Lo sucedido ayer en el Congreso tumbando la ley de reducción de jornada laboral, lanza una sombra sobre el futuro de los derechos laborales en España y dibuja un escenario donde la colaboración entre la derecha y la ultraderecha podría revertir o bloquear conquistas históricas si llegan a formar un gobierno de coalición.
Las derechas, ayer al tumbar la ley de reducción de jornada, lanzaron un serio aviso a los trabajadores. Los políticos que cobran gracias a los impuestos de los trabajadores, nos ha regalado, una vez más, una obra maestra de la tragicomedia parlamentaria. Con un elenco estelar compuesto por PP, Junts y Vox, y bajo el aplauso (discreto, eso sí) de las patronales CEOE y Cepyme, se ha escenificado el enésimo acto de desinterés por el bienestar de esos insignificantes seres llamados «trabajadores».
Es enternecedor ver cómo las derechas, en un alarde de coherencia ideológica (o quizás simplemente por inercia), se lanzan al rescate de la sacrosanta patronal. Porque, ¿qué importan cuatro horas menos de estrés, más tiempo para la familia o para esa afición que nunca se tiene tiempo de cultivar? ¡Tonterías! Lo verdaderamente crucial es mantener el pulso político, debilitar al gobierno «progresista» y, si de paso, se contenta a los verdaderos amos del cotarro, pues miel sobre hojuelas.
La narrativa es tan predecible como un capítulo de culebrón: «Esto debe negociarse en el diálogo social», claman las patronales, con la misma urgencia con la que un vampiro pide una transfusión de sangre. Y los partidos aludidos, fieles escuderos, repiten el mantra. Es curioso cómo el «diálogo social» se convierte en una herramienta sagrada solo cuando la propuesta no les agrada. Cuando se trata de recortes o reformas laborales que benefician a la parte fuerte, la necesidad de consenso se evapora como por arte de magia.
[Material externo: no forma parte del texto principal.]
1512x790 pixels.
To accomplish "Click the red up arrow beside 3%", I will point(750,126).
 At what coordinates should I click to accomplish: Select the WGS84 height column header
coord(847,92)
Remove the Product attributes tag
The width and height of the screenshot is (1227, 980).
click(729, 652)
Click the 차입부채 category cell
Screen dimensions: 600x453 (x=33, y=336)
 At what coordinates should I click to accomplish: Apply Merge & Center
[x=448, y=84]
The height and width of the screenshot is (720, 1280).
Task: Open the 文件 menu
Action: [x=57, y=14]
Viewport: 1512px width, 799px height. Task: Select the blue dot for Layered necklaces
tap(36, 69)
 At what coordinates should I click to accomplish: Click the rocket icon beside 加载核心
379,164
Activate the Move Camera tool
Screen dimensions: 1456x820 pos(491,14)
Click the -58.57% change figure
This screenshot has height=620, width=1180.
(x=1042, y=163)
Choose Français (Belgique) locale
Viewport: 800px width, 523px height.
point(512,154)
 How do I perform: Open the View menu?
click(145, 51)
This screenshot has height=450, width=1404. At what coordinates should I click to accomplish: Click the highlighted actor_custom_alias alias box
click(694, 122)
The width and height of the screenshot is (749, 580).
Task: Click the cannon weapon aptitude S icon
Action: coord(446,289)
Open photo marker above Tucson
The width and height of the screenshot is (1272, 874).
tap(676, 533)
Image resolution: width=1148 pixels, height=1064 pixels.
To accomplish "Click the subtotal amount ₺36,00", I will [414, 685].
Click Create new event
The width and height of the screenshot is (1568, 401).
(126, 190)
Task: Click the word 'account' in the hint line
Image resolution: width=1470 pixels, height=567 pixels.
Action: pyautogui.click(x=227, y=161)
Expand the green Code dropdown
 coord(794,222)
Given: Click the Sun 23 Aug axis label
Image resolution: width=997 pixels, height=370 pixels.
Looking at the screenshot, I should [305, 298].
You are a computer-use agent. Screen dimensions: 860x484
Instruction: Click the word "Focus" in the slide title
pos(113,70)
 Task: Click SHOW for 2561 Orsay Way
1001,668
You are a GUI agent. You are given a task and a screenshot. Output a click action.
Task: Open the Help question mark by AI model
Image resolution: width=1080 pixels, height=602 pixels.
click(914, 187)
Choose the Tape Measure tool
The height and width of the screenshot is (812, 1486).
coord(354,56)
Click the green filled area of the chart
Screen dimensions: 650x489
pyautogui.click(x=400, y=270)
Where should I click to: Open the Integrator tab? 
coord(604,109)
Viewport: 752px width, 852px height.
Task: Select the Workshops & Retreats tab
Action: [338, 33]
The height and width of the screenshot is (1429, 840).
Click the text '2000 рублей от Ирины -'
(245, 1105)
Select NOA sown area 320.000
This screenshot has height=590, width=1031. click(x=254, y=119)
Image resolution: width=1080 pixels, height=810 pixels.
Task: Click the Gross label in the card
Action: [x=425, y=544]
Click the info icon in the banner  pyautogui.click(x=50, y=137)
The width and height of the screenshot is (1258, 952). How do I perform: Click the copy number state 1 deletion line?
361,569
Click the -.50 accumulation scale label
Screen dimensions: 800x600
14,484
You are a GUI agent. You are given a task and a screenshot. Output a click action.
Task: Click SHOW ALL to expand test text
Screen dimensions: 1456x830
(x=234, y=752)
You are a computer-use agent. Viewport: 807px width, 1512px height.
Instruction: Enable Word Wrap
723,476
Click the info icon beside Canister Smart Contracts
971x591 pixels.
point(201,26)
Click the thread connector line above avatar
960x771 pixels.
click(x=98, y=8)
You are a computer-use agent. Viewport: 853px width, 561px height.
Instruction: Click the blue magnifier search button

Pero aquí viene la parte más jugosa de la trama. La masa de trabajadores que, contra todo pronóstico y lógica aparente, sigue votando a esos partidos que, con cada gesto, demuestran que su bienestar les importa un pimiento. ¿Será masoquismo electoral? ¿Una fe inquebrantable en que, a pesar de las evidencias, algún día les tocará la lotería del favor político? La respuesta es un misterio que ni el más reputado sociólogo lograría desentrañar. Quizás se deba a la fascinación por el espectáculo, por la pura adrenalina de ver cómo sus propios representantes les dan la espalda con una sonrisa de oreja a oreja.
Y no nos olvidemos del gran trasfondo de esta «derrota social»: tumbar a Pedro Sánchez y su gobierno. ¡Ah, la obsesión! Un motor más potente que cualquier locomotora, capaz de mover montañas (de votos en contra) y de ignorar cualquier avance que pueda, por un instante, mejorar la vida de la gente. La reducción de cuatro horas semanales, el aumento del salario mínimo interprofesional… ¡anatema! ¡Herejía! La derecha y la extrema derecha desataron el Apocalipsis financiero, vaticinaron colas del hambre que harían palidecer a la posguerra y un Armagedón económico que dejaría a Mad Max como un documental de naturaleza.
Pero, ¡ay, la realidad es tozuda! Los profetas del desastre resultaron ser más bien comediantes de lo absurdo. Nada de lo que pronosticaron se ha materializado. Es más, las cifras de afiliación a la Seguridad Social baten récords, el empleo crece y la economía, a pesar de los augurios funestos, se mantiene a flote. ¿Será que el miedo no es tan buen constructor como creían? ¿O que la gente, a pesar de sus pronósticos, ha demostrado una resiliencia inesperada?
En fin, una nueva demostración de que, en la arena política española, el bienestar de los trabajadores es, en ocasiones, poco más que una excusa para la batalla campal. Un peón en el ajedrez de poder, sacrificable si el objetivo final es la caída del rey adversario. Que siga el espectáculo, que los trabajadores ya se buscarán la vida. Siempre lo han hecho, ¿verdad?